Ressources et technologies

Sur un territoire actuel total d'un peu moins de 165 millions d'hectares, 16 millions sont des terres arables et 7,65 millions sont irrigués[4]. L'eau d'irrigation provient de rivières, de sources, de puits et des qanats. Il n'existe pas de statistiques quant à la répartition de chaque source d'irrigation, mais on estime que les rivières comptent pour une moitié et les puits et qanats pour l'autre, la part venant des puits étant en augmentation.

Il y a une trentaine d'années, avant la construction de grands barrages et la mécanisation et motorisation des pompes, les qanats représentaient sûrement la moitié du total.

Le débit des rivières, sur le plateau iranien comme dans la majorité du pays, varie grandement selon la saison. Le débit du Karoun, par exemple, a des maximums enregistrés en avril de 520 000 m³/s alors que le minimum (étiage) enregistré en octobre est de 60 000 m³/s. Cette variation pose et a posé un problème majeur pour la conception des systèmes d'irrigation.

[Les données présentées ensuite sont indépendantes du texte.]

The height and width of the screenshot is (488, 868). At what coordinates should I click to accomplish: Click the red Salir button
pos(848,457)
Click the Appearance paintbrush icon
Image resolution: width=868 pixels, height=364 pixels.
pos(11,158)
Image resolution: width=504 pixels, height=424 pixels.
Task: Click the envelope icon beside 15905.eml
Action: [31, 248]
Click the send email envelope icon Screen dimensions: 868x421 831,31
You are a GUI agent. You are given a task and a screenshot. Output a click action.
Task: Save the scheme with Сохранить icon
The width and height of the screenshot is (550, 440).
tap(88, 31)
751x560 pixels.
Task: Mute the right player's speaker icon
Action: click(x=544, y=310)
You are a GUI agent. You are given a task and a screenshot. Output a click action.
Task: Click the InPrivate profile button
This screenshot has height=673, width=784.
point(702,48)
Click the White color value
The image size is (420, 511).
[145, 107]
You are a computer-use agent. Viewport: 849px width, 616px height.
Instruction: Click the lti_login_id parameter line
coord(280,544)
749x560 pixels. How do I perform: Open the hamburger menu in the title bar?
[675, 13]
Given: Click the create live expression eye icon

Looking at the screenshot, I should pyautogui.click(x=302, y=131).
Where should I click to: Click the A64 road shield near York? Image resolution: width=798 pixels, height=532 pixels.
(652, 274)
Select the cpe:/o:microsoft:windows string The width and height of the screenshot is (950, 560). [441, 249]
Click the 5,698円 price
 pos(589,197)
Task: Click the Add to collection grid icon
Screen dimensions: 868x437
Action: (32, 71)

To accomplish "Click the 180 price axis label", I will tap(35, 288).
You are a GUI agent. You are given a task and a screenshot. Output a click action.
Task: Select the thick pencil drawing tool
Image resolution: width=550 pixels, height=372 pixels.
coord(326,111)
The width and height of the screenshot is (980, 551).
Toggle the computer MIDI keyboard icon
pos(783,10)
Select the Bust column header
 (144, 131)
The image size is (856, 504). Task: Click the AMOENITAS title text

Irrigation de bassin versant

Cette technique, qui consiste à détourner le flux de l'eau d'une rivière vers les terres adjacentes, est une des plus rudimentaires qui soient. Elle ne requiert qu'une attention et un investissement minimum, et c'est celle qui a été très importante dans l'histoire de la vallée du Nil en Égypte. Le temps pendant lequel la crue pouvait être utilisée est allongé en adjoignant un barrage primitif (pierres, bois et branchages, boue) pour détourner les eaux vers les terres adjacentes, barrage qui était détruit lors de la crue suivante.

Barrages et band

Les Achéménides et les Parthes ont développé les systèmes d'irrigation par barrages, et les Sassanides le sophistiquèrent énormément en se servant de pierres taillées et de mortier contenant des pièces de fer[5]. Le plus célèbre des barrages sassanides est celui de Shadorvân, construit par le roi Shapur Ier sur le Karoun avec l'aide de prisonniers capturés lors de sa victoire sur l'empereur romain Valérien en 260 av. J.-C. Le pont Khaju, construit à l'époque de Shah Abbas II et toujours debout à Esfahan sur le Zayandeh rud a une structure similaire, avec des vannes permettant de contrôler le débit de l'eau et fournissant un point de passage permanent sur la rivière.

Cette technique utilisée sur le long terme, diminue la productivité des terres irriguées, car le cours de la rivière dépose des sels minéraux (sel, gypse et carbonate de calcium) qui pénètrent la terre, y précipitent et la rendent trop saline pour être cultivée. Les barrages actuels prévoient des systèmes de drainage plus important afin de remédier à ce problème.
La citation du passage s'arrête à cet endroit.